Members of the public could go to Pippa Middleton's wedding according to Church of England guidelines.
The 33-year-old sister of Catherine, Duchess of Cambridge, is set to tie the knot with her fiancé James Matthews next month, and according to recently published guidelines on "celebrity marriages", members of the public are reportedly "entitled" to attend the lavish ceremony.
Guidelines state that all "parishioners" should be able to go to the ceremony, meaning that anyone living in the village of Englefield - where Pippa and James are thought to be getting hitched at St Mark's Church - could be admitted to the venue on the big day.

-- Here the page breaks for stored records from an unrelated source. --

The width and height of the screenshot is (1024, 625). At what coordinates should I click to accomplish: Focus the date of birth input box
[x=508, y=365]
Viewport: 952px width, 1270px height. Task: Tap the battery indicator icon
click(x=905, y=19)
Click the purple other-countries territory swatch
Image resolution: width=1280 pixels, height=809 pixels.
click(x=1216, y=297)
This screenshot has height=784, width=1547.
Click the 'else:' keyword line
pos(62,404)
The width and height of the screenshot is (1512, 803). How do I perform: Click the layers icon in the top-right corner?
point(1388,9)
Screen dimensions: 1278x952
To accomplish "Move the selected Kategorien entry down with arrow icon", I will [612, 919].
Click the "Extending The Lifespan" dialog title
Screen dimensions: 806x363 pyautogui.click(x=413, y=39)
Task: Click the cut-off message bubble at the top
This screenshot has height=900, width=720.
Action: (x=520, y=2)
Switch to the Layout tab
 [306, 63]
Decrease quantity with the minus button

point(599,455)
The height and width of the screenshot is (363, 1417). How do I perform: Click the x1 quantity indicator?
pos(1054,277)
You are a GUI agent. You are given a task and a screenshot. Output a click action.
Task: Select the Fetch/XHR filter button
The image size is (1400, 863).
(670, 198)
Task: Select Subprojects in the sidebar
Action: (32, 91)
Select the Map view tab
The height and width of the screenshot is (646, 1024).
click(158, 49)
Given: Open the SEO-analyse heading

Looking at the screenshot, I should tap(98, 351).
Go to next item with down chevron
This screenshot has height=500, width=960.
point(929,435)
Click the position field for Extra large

According to guidelines obtained by the Daily Telegraph newspaper: "A marriage is a public ceremony which at the least all parishioners are entitled to attend, as long as there is available seating or standing room unless a genuine question of safety or security arises."
And Stephen Borton, the chief clerk of the faculty office of the Archbishop of Canterbury, told the publication the public have the "absolute right" to attend the service.
He said: "The document is pretty clear. Parishioners and those on the electoral roll have the absolute right to attend services of public worship, and they can't be denied access. Marriages are not a private event, they are public.
"It is a parish church and if any of the parishioners or any of those on the electoral roll wished to attend, they could not legally be refused. That of course does not extend to those from outside, such as the press.
"Some people will no doubt want to wish the couple well, especially those Englefield parishioners who knew the Middleton family from when they lived in the area. Kate went to Brownies here and there are still people in the area who remember her."
The wedding is due to take place on May 20, and royals including Duchess Catherine, Prince William, and their two children Prince George and Princess Charlotte are expected to attend.